You feed the trained digit network a photo of a 7 instead of a 3.
You set every weight and bias in the network to 0.
You fine-tune the model on a new batch of labeled images.
You show the network the exact same image twice, with all settings held fixed.

Show answer

Input changed. Different picture, so different 784 numbers go in, so the output changes. The network is the same; you just asked it about a different image.
Parameters changed (drastically). Every activation becomes 0 for any input, so the output is the same dead result regardless of the image. You are now holding a different (and useless) network.
Parameters changed. Fine-tuning adjusts the weights and biases. The architecture is untouched, but you now have a different function that should behave differently (hopefully better) on new inputs.
Nothing changed. Same input, same fixed parameters, so the function returns the identical output both times. That determinism is exactly what the function view predicts.

Flashcards

Nine cards. Click any card to reveal the answer. Use the Print flashcards button to lay out the full set as one card per page, ready to print or save as a PDF for offline review.
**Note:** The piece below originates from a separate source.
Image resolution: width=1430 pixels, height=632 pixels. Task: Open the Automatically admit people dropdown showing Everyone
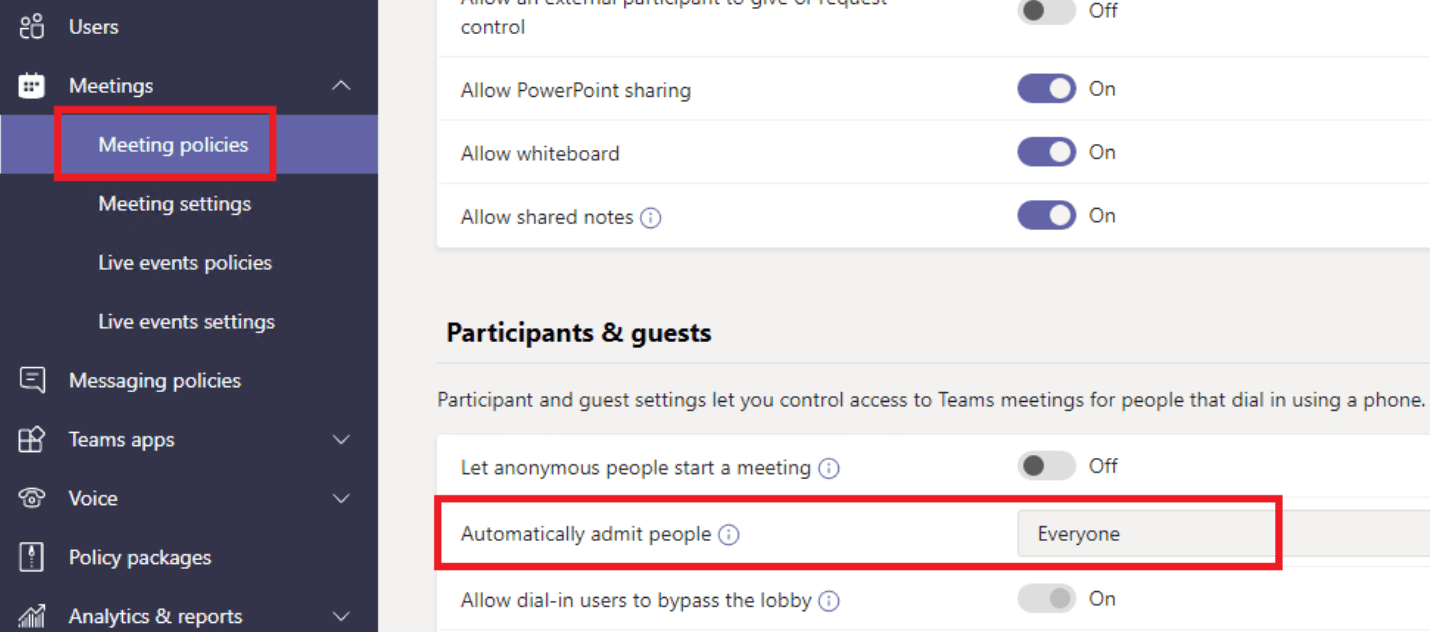click(x=1147, y=533)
Q. In what sense is a neural network one function?

Literally: it takes 784 numbers in and gives 10 numbers out. All the layers, neurons, weighted sums, and squishes are its inner workings. Complicated inside, but from outside just numbers in, numbers out.

Q. What is the forward pass?

Feeding an input through the network to get an output: lesson 3’s neuron formula applied layer by layer, each layer’s activations becoming the next layer’s inputs, until the output layer holds the answer.
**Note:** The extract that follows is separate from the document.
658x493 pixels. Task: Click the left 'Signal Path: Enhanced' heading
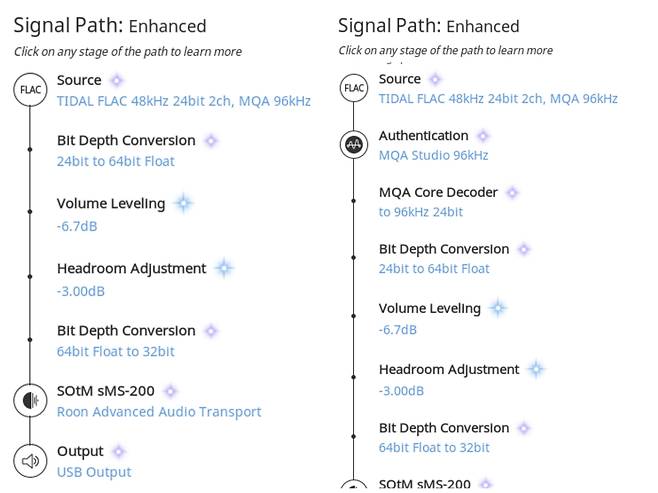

Q. In f(x; w, b), what does each part mean?

x is the input (784 pixel values), which changes every time you use the network. w and b are the weights and biases: fixed numbers that define which network this is. The semicolon separates per-use input from the network-defining parameters.

Q. What happens if you change x versus change w or b?

Change x (the input): different image, different output, same network. Change w or b (the parameters): you are now holding a different network, so the output changes even for the same image.

Q. Same skeleton, all-zero weights versus well-tuned weights?

All zeros: every activation is 0, same dead output for any input. Well-tuned: the identical skeleton reliably reads digits. The architecture never changed; behavior lives entirely in the parameter values.

Q. Why is building a working network a 'search'?

Every setting of the ~13,000 weights and biases is one specific function. Almost all settings are useless; a few make the function read digits. Building a network means searching that vast parameter space for a good setting.

Q. Where does a model's 'intelligence' actually live?

In the specific values of its weights and biases. Not in the structure (a skeleton, same for useless and useful networks) and not in the formula (never changes). About 13,000 numbers for the digit net; billions for a modern model.

Q. Why does a model give the same answer to the same input?

Because evaluating a function with the same input and fixed parameters always gives the same output, like a calculator. Nothing changed, so the output cannot change. There are no thoughts, just arithmetic.

Q. Is there understanding inside a neural network?

No. It evaluates a function: many layers of weighted sums and squishes, parameterized by many numbers. Set the numbers well and the answers are useful. There is no awareness or comprehension step anywhere.